● **INPUT FOR THIS TASK**:

▬▬▬▬▬▬

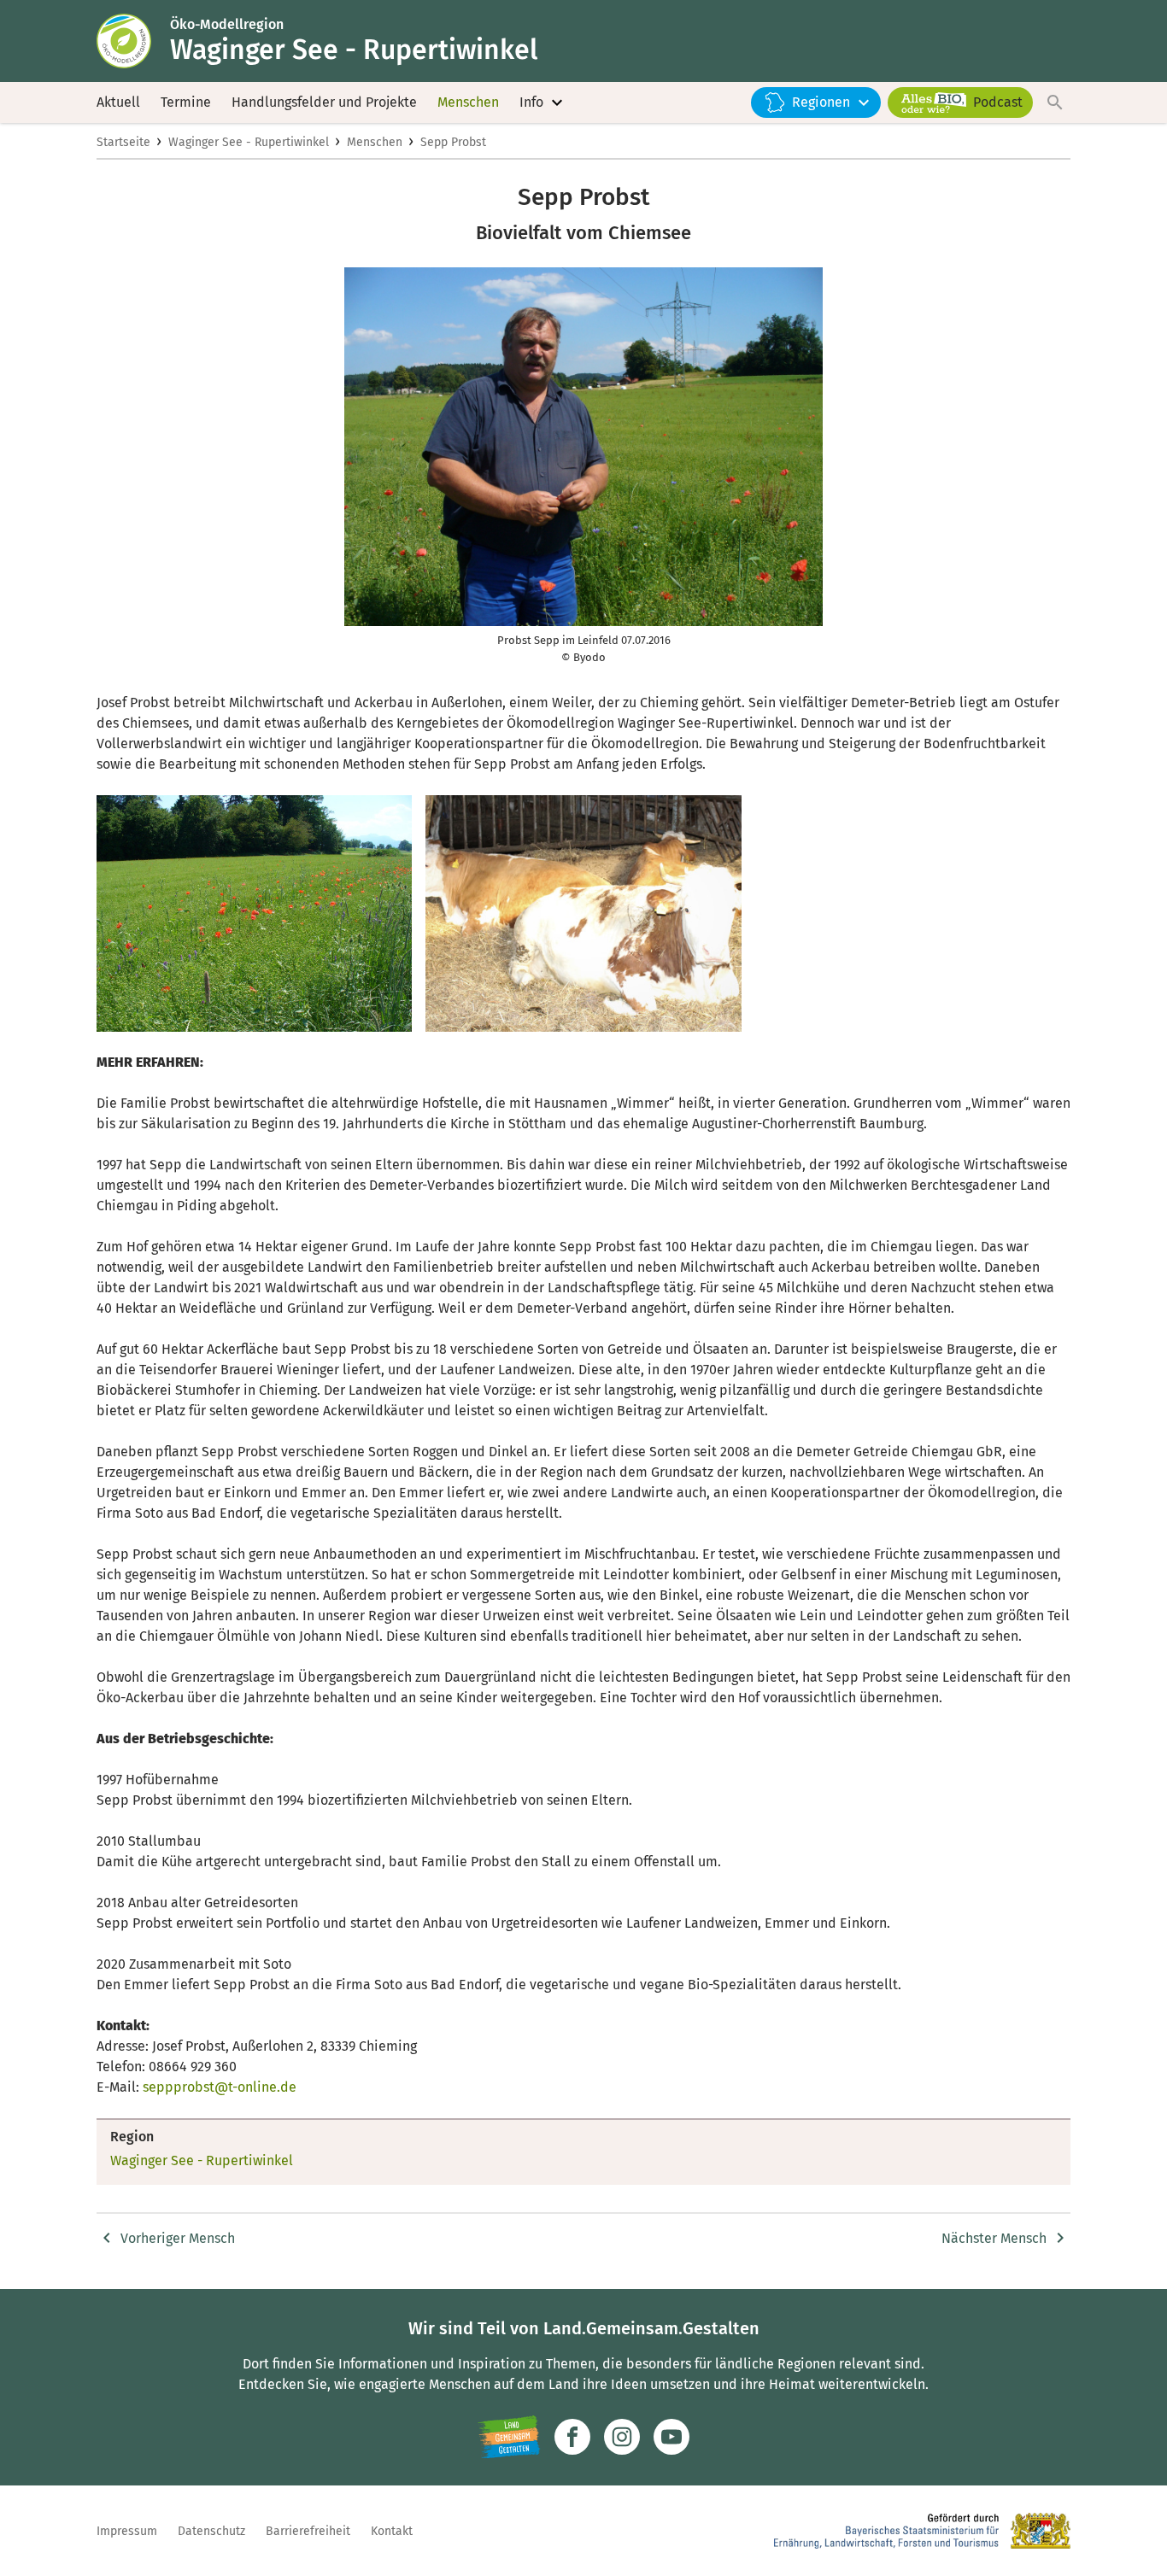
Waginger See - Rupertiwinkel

▬▬▬▬▬▬

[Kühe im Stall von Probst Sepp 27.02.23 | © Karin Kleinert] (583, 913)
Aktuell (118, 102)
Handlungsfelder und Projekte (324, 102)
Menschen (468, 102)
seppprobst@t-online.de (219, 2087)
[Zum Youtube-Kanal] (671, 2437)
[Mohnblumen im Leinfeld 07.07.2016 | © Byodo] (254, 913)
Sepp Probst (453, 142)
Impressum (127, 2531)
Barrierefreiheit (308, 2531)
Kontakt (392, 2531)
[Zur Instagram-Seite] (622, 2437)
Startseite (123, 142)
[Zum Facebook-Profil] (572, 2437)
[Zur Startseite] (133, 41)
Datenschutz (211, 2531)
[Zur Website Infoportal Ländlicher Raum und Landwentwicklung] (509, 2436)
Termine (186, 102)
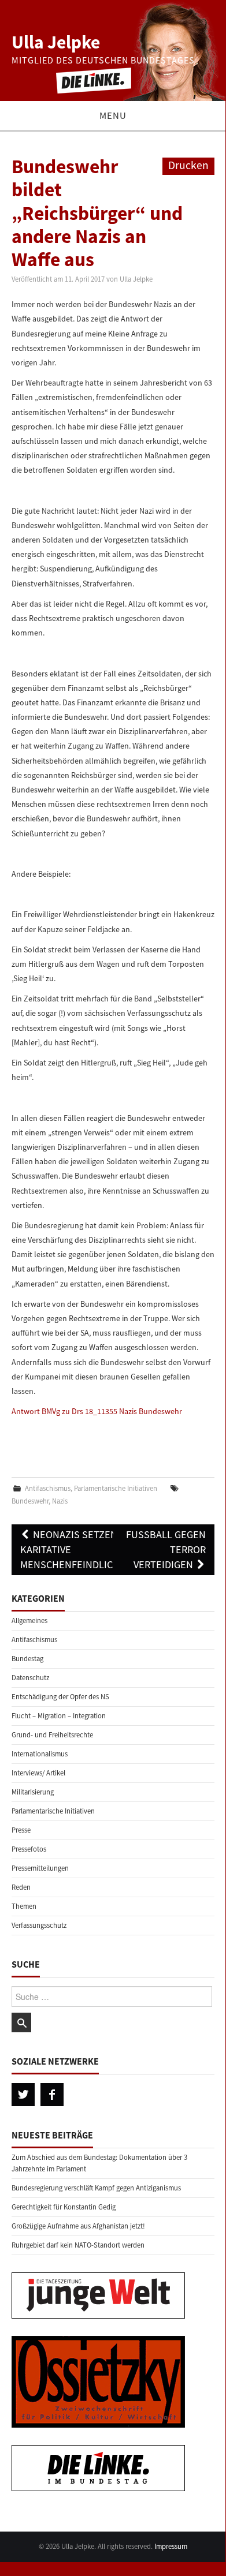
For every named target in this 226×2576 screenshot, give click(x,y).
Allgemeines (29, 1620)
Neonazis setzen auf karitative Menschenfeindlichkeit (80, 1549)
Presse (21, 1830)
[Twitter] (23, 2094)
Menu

▬▬▬▬▬▬

● **TO DO**: Wherever the line holding "Menschen (468, 102)" falls in the entries above, copy exactly from it through the line holding "Termine (186, 102)", inclusive, and add nothing.

● **ANSWER SPACE**:
Menschen (468, 102)
seppprobst@t-online.de (219, 2087)
[Zum Youtube-Kanal] (671, 2437)
[Mohnblumen im Leinfeld 07.07.2016 | © Byodo] (254, 913)
Sepp Probst (453, 142)
Impressum (127, 2531)
Barrierefreiheit (308, 2531)
Kontakt (392, 2531)
[Zur Instagram-Seite] (622, 2437)
Startseite (123, 142)
[Zum Facebook-Profil] (572, 2437)
[Zur Startseite] (133, 41)
Datenschutz (211, 2531)
[Zur Website Infoportal Ländlicher Raum und Landwentwicklung] (509, 2436)
Termine (186, 102)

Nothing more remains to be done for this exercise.